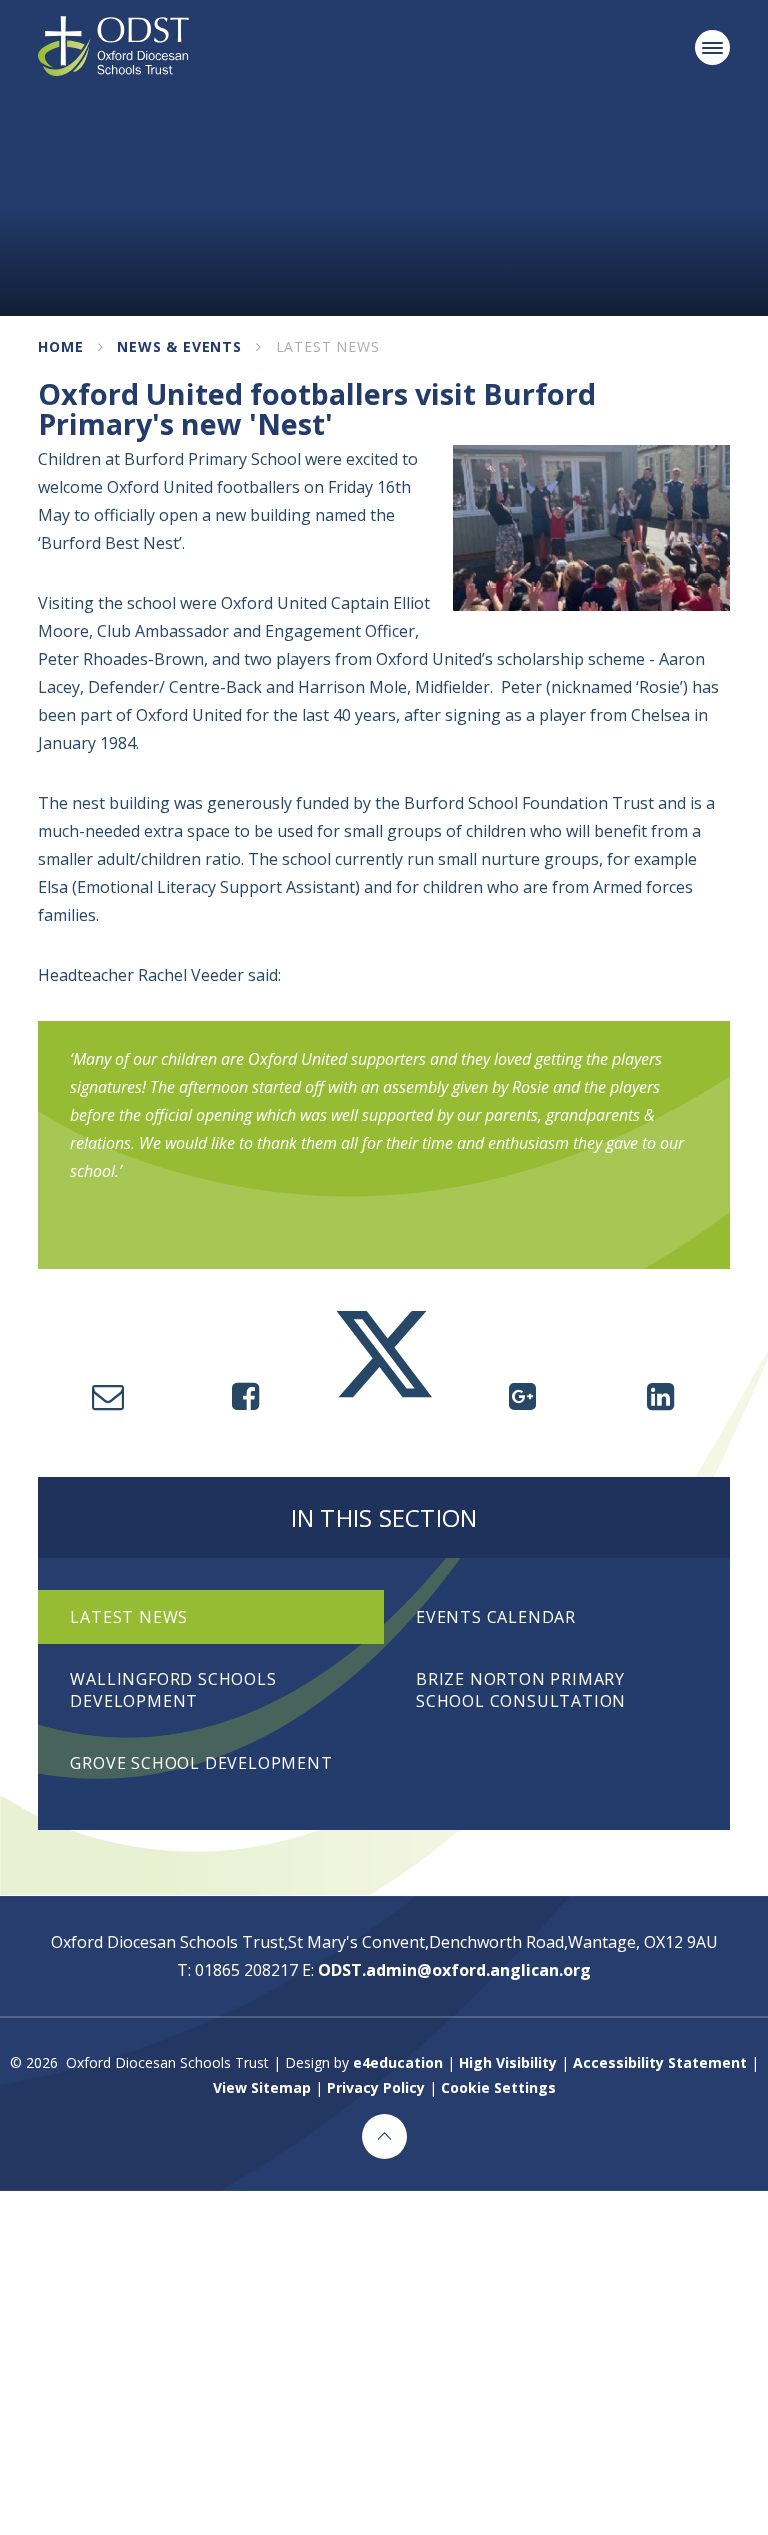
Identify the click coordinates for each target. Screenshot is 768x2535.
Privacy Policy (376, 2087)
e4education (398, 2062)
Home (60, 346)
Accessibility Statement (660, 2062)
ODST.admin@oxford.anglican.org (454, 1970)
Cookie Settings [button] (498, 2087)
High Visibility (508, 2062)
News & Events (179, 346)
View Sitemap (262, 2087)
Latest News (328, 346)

EXERCISE
Nothing but the lines from the one that contains "High Visibility (508, 2062)" through the end of the listing above should be copied, each exactly as written.

TASK ANSWER
High Visibility (508, 2062)
News & Events (179, 346)
View Sitemap (262, 2087)
Latest News (328, 346)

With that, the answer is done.